Exercise aim:
Would you output the whole of the data exactly?

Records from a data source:

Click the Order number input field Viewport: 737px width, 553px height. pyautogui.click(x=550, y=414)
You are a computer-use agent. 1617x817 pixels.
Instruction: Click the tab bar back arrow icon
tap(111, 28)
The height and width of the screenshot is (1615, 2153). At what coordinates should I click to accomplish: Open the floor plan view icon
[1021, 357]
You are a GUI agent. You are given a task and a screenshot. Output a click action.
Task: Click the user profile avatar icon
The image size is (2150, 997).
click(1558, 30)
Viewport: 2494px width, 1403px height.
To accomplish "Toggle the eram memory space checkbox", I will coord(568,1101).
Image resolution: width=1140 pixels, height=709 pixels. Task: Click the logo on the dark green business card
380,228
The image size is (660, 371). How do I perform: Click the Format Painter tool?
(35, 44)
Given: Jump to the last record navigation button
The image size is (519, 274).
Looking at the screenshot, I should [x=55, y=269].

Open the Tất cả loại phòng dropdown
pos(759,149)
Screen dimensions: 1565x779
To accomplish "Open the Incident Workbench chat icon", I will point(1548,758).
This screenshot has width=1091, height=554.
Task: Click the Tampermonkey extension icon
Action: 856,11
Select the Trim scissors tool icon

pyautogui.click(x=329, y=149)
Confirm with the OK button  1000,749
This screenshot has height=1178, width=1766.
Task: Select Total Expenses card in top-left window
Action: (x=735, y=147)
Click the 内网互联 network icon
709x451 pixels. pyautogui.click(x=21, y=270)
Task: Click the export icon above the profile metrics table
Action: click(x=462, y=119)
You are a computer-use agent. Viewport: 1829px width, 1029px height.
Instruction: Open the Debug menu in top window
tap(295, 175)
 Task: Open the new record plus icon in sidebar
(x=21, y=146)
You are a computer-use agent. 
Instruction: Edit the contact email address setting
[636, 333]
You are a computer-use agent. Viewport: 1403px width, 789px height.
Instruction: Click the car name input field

Exercise output:
Click the Order number input field Viewport: 737px width, 553px height. pyautogui.click(x=550, y=414)
You are a computer-use agent. 1617x817 pixels.
Instruction: Click the tab bar back arrow icon
tap(111, 28)
The height and width of the screenshot is (1615, 2153). At what coordinates should I click to accomplish: Open the floor plan view icon
[1021, 357]
You are a GUI agent. You are given a task and a screenshot. Output a click action.
Task: Click the user profile avatar icon
The image size is (2150, 997).
click(1558, 30)
Viewport: 2494px width, 1403px height.
To accomplish "Toggle the eram memory space checkbox", I will coord(568,1101).
Image resolution: width=1140 pixels, height=709 pixels. Task: Click the logo on the dark green business card
380,228
The image size is (660, 371). How do I perform: Click the Format Painter tool?
(35, 44)
Given: Jump to the last record navigation button
The image size is (519, 274).
Looking at the screenshot, I should [x=55, y=269].

Open the Tất cả loại phòng dropdown
pos(759,149)
Screen dimensions: 1565x779
To accomplish "Open the Incident Workbench chat icon", I will point(1548,758).
This screenshot has width=1091, height=554.
Task: Click the Tampermonkey extension icon
Action: 856,11
Select the Trim scissors tool icon

pyautogui.click(x=329, y=149)
Confirm with the OK button  1000,749
This screenshot has height=1178, width=1766.
Task: Select Total Expenses card in top-left window
Action: (x=735, y=147)
Click the 内网互联 network icon
709x451 pixels. pyautogui.click(x=21, y=270)
Task: Click the export icon above the profile metrics table
Action: click(x=462, y=119)
You are a computer-use agent. Viewport: 1829px width, 1029px height.
Instruction: Open the Debug menu in top window
tap(295, 175)
 Task: Open the new record plus icon in sidebar
(x=21, y=146)
You are a computer-use agent. 
Instruction: Edit the contact email address setting
[636, 333]
You are a computer-use agent. Viewport: 1403px width, 789px height.
Instruction: Click the car name input field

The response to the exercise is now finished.